_Data supplied:_

━━━━

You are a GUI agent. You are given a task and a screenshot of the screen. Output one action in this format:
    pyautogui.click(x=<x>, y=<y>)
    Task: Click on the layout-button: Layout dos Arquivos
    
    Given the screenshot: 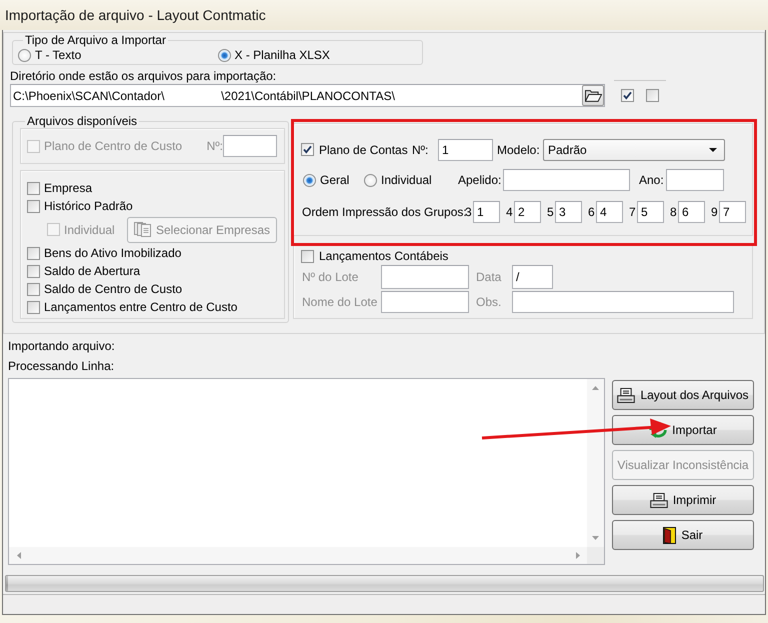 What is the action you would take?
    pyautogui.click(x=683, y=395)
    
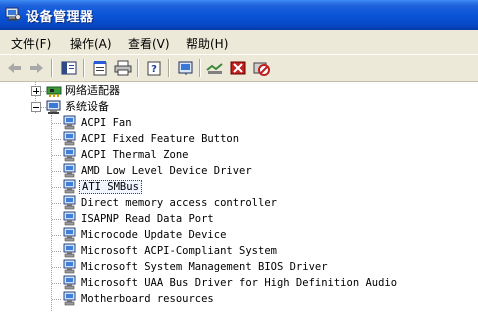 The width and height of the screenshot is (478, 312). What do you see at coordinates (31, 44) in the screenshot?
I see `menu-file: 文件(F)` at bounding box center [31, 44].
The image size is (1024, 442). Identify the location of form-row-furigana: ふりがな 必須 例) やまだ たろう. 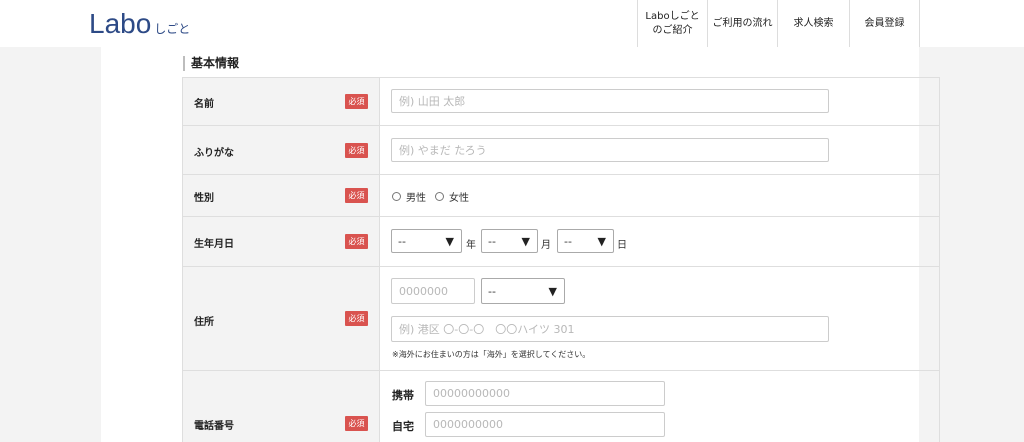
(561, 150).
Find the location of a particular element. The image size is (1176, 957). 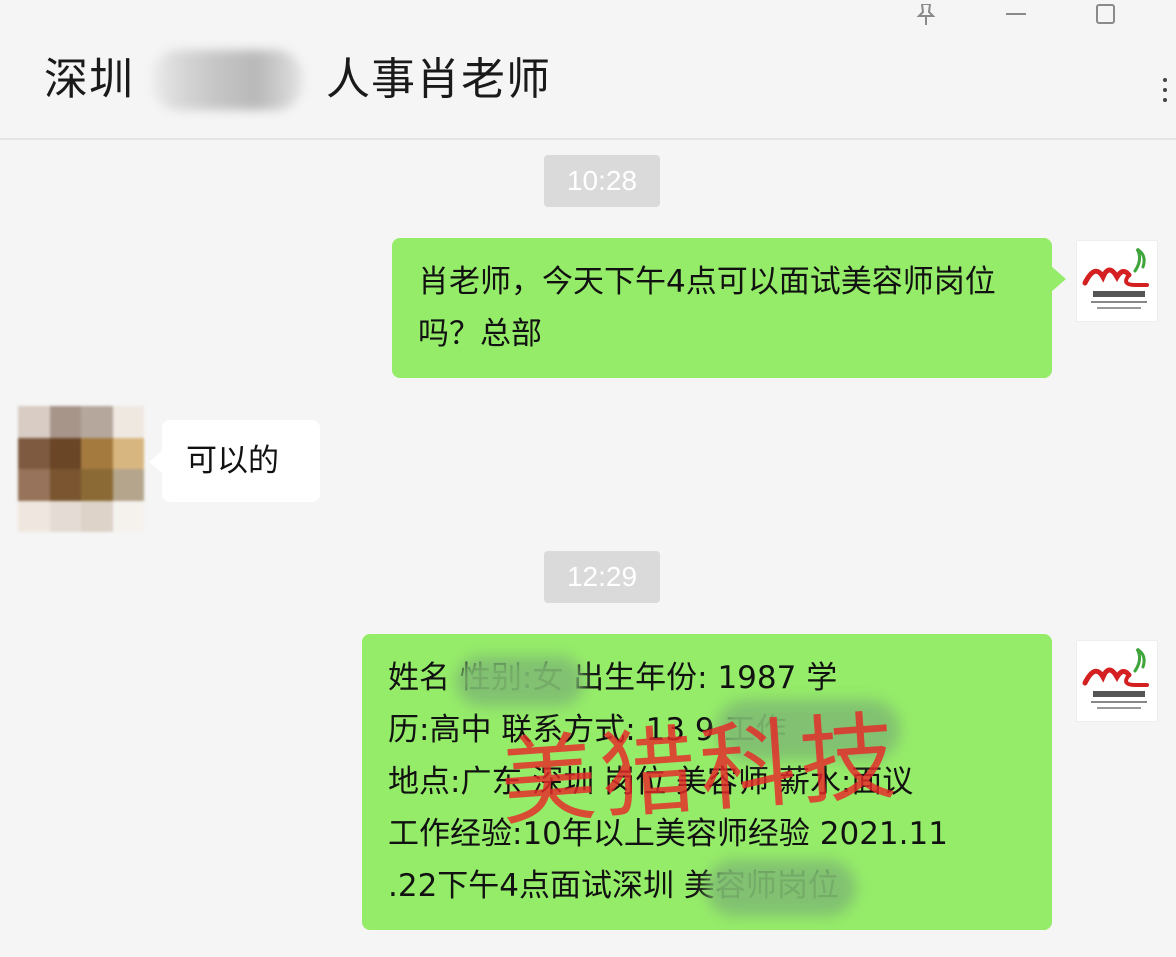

━━━━

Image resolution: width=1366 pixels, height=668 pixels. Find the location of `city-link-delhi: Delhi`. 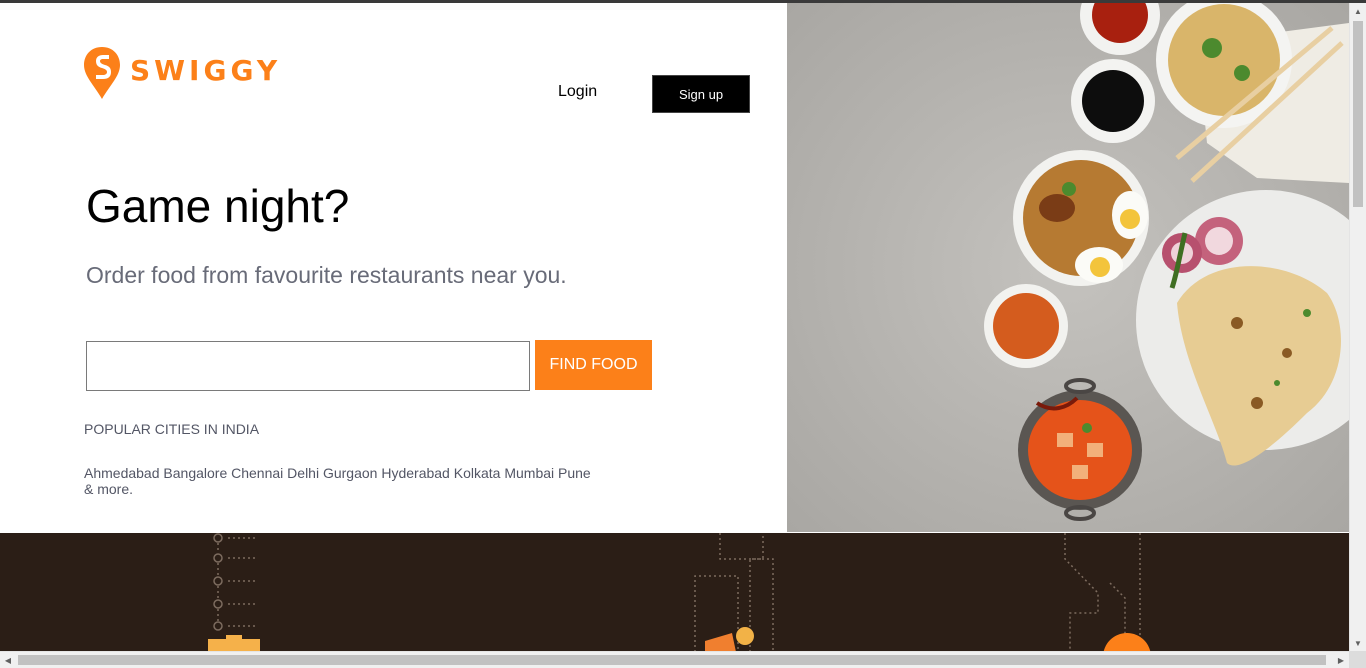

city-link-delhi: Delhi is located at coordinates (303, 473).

━━━━

Can you write out the listing again, from the line containing "The image size is (1024, 442)." through the line containing "Find the location of a", with every coordinate in the answers shifted up by 101 and the pictures left out?

The image size is (1024, 442). Identify the location of form-row-furigana: ふりがな 必須 例) やまだ たろう. 
(662, 251).
Find the location of a particular element. The image size is (1176, 957). 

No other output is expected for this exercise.